── RECORDED DATA

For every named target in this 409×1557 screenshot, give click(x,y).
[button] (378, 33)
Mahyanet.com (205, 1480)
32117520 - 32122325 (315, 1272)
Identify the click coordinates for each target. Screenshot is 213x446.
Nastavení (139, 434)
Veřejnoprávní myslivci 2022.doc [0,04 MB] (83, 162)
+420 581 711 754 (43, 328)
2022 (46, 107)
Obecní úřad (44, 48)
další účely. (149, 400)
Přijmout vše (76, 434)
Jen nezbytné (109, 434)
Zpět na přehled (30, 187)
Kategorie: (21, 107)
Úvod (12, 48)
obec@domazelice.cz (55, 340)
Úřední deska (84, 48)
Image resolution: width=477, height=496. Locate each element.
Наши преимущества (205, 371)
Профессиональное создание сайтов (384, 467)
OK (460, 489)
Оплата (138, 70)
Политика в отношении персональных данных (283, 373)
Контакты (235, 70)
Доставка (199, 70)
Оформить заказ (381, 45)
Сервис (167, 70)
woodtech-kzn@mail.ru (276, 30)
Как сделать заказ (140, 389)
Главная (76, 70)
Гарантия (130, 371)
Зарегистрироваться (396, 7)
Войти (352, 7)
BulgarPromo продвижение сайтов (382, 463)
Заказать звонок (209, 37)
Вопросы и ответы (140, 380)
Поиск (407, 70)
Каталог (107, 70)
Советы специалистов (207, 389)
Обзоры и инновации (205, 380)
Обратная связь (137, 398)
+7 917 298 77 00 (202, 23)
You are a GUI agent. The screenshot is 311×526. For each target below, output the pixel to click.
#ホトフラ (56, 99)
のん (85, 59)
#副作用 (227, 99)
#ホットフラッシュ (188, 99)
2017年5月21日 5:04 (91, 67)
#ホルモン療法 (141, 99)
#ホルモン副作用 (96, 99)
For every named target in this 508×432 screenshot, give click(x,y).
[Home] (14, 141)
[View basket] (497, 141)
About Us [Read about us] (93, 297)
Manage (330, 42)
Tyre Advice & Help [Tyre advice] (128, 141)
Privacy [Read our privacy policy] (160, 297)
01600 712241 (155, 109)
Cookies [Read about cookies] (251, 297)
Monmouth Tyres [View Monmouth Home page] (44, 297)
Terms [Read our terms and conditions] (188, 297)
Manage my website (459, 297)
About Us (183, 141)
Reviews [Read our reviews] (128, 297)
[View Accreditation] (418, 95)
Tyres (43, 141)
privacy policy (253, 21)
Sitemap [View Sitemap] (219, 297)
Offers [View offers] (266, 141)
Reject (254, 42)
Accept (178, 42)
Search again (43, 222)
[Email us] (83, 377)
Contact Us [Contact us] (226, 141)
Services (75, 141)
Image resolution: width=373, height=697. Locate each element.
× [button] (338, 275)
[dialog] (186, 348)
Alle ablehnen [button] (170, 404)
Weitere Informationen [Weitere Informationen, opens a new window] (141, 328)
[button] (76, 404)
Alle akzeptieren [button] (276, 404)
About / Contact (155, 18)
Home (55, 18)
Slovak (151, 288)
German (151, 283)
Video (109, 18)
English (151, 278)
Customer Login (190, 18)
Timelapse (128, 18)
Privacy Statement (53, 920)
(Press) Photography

────

PROBLEM
Set out the items as a numbered list, beginning at the line with "Заказать звонок (209, 37)" and running through the final item, with both ends included and blank lines omitted.

ANSWER TO THIS EXERCISE
1. Заказать звонок (209, 37)
2. Вопросы и ответы (140, 380)
3. Поиск (407, 70)
4. Каталог (107, 70)
5. Советы специалистов (207, 389)
6. Обзоры и инновации (205, 380)
7. Обратная связь (137, 398)
8. +7 917 298 77 00 (202, 23)
9. You are a GUI agent. The screenshot is 311×526. For each target below, output the pixel to click.
10. #ホトフラ (56, 99)
11. のん (85, 59)
12. #副作用 (227, 99)
13. #ホットフラッシュ (188, 99)
14. 2017年5月21日 5:04 (91, 67)
15. #ホルモン療法 (141, 99)
16. #ホルモン副作用 (96, 99)
17. For every named target in this 508×432 screenshot, give click(x,y).
18. [Home] (14, 141)
19. [View basket] (497, 141)
20. About Us [Read about us] (93, 297)
21. Manage (330, 42)
22. Tyre Advice & Help [Tyre advice] (128, 141)
23. Privacy [Read our privacy policy] (160, 297)
24. 01600 712241 (155, 109)
25. Cookies [Read about cookies] (251, 297)
26. Monmouth Tyres [View Monmouth Home page] (44, 297)
27. Terms [Read our terms and conditions] (188, 297)
28. Manage my website (459, 297)
29. About Us (183, 141)
30. Reviews [Read our reviews] (128, 297)
31. [View Accreditation] (418, 95)
32. Tyres (43, 141)
33. privacy policy (253, 21)
34. Sitemap [View Sitemap] (219, 297)
35. Offers [View offers] (266, 141)
36. Reject (254, 42)
37. Accept (178, 42)
38. Search again (43, 222)
39. [Email us] (83, 377)
40. Contact Us [Contact us] (226, 141)
41. Services (75, 141)
42. Image resolution: width=373, height=697. Locate each element.
43. × [button] (338, 275)
44. [dialog] (186, 348)
45. Alle ablehnen [button] (170, 404)
46. Weitere Informationen [Weitere Informationen, opens a new window] (141, 328)
47. [button] (76, 404)
48. Alle akzeptieren [button] (276, 404)
49. About / Contact (155, 18)
50. Home (55, 18)
51. Slovak (151, 288)
52. German (151, 283)
53. Video (109, 18)
54. English (151, 278)
55. Customer Login (190, 18)
56. Timelapse (128, 18)
57. Privacy Statement (53, 920)
58. (Press) Photography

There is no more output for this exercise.